Task to carry out -> Condense the paragraph beginning "First up, I failed" in the passage below on AI content, keeping its main facts.

Selected passage ->

Being both frugal and resistant to needless shopping, I continue to put off changing a perfectly functional sleek and silent Logitech keyboard for something with more prominent keys and (I’m sure) improved type-first-time accuracy.

I could probably save more time in my day than any AI could liberate just by investing £20 in a generic keyboard made for fat fingers, which I would happily modify by levering off the pointless Caps Lock key – the biggest waste of valuable real estate since Lex Luthor’s plan to split the San Andreas Fault in 1978’s Superman – to cut back on inadvertently shouting in emails and messages every so often.

However, like my haircut, such advice may be out of date.

We are entering the era of authenticity, where proving you are human becomes more valuable by the day, and which might even mean letting a few typos go just to show that I am in fact not a robot, since AIs tend to smooth out pesky typos.

At Glide, I am convinced we could remove nearly all text from our internal chat system and conduct all conversations via custom emojis, and still function just as well. It would be perfect timing at this point then, contemplating the idea of letting typos go, to use the Hide the Pain Harold emoji, probably one of our most used. Suffice to say I’m not for it.

Being human takes effort

My thoughts on a little imperfection being a good thing come after a double whammy of slow-clap AI hilarity welcomed me back to the real world this week regarding the trajectory of AI content on the web.

First up, I failed to stifle an ironic kyuk-kyuk at reading how scholars believe a nimble Chinese AI is running rings round OpenAI et al by producing superb responses out of a new model for a fraction of the cost of the bigger names, with a hint of suspicion that it might have shortcut the lengthy LLM learning process by harvesting ChatGPT’s answers amongst its efforts.

Surely OpenAI is up in arms about this? Well, it would if it could I bet. But is the maker of ChatGPT in any position to comment on the theft of other people’s work? So far all we have is CEO Sam Altman on Twitter cryptically going on about innovation being harder than copying. Quite right Sam!

I have no comment or insight on whether the new AI upstart did or did not simply point itself at ChatGPT to form its knowledge base. Nor on the OpenAI pot being unable to call the rival kettle black because to do so might prejudice its defence in separate legal matters.

What did spring out though was a reaffirmation of the issue of AI repeating work created by other AIs, whether it is innovative or correct, a battle arguably already lost even before Meta made it unwinnable by announcing its plan to rollout widespread AI-generated profiles on Facebook and Instagram – something which everyone knows has been an issue on social platforms for years anyway.

Perhaps to take on the surge in bot accounts, Meta will now create their own “genuine” fakes, complete with pictures, profiles, and the ability to write, respond, and share, and pump up engagement with the diminishing number of real people writing things there by cramming their feeds with interactions from faux-llowers. In due course, assumedly these fake accounts will be ingested into learning models and by that point we are only here to keep the lights on and the Meta share prices high.

Data extract ->
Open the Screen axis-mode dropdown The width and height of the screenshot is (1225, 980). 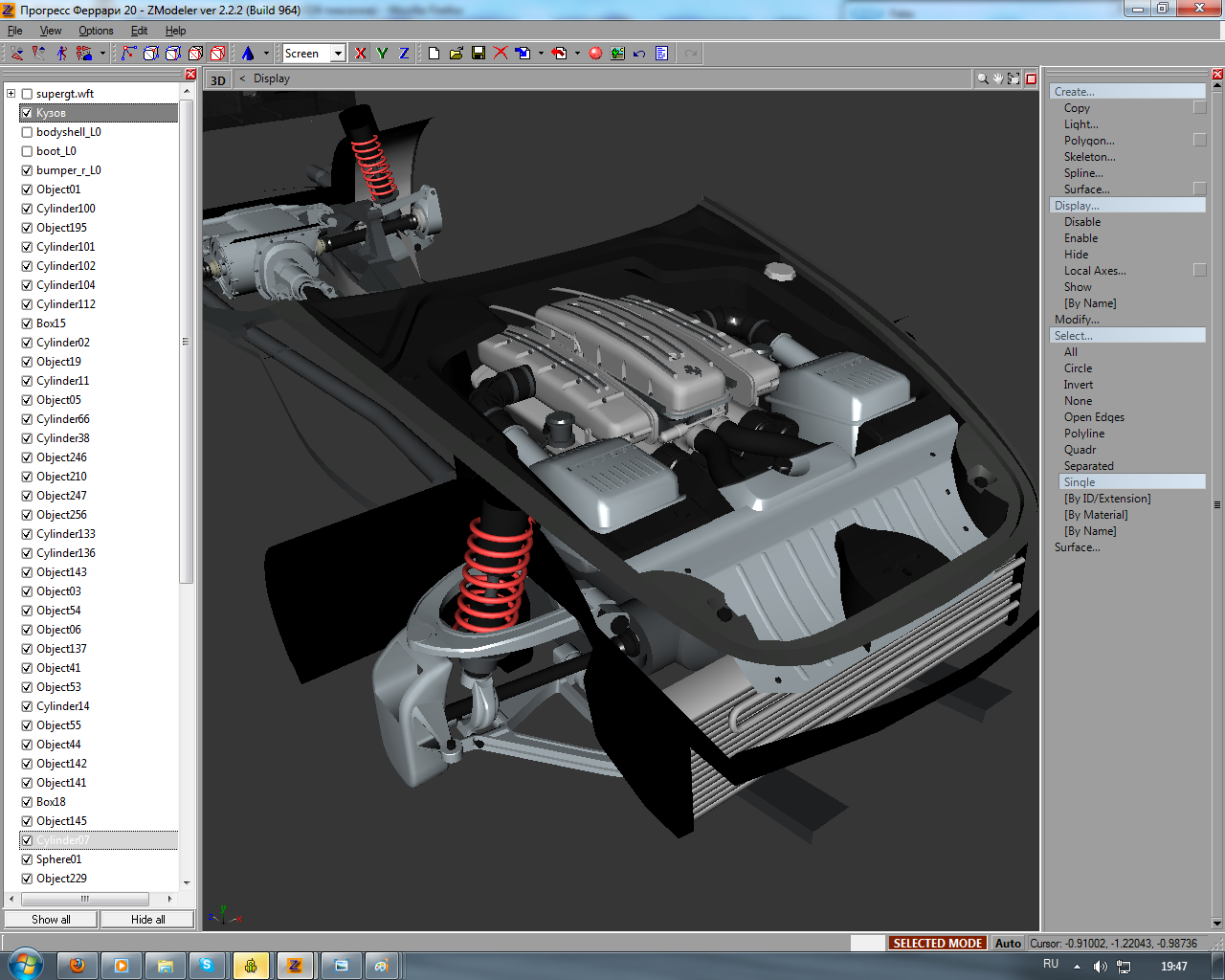tap(338, 54)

Answer space -> The author laughed ironically at reports that scholars believe a nimble Chinese AI is outperforming OpenAI and others. Its new model produces superb responses at a fraction of the bigger names' cost. Some suspect it shortened the lengthy LLM learning process partly by harvesting ChatGPT's answers.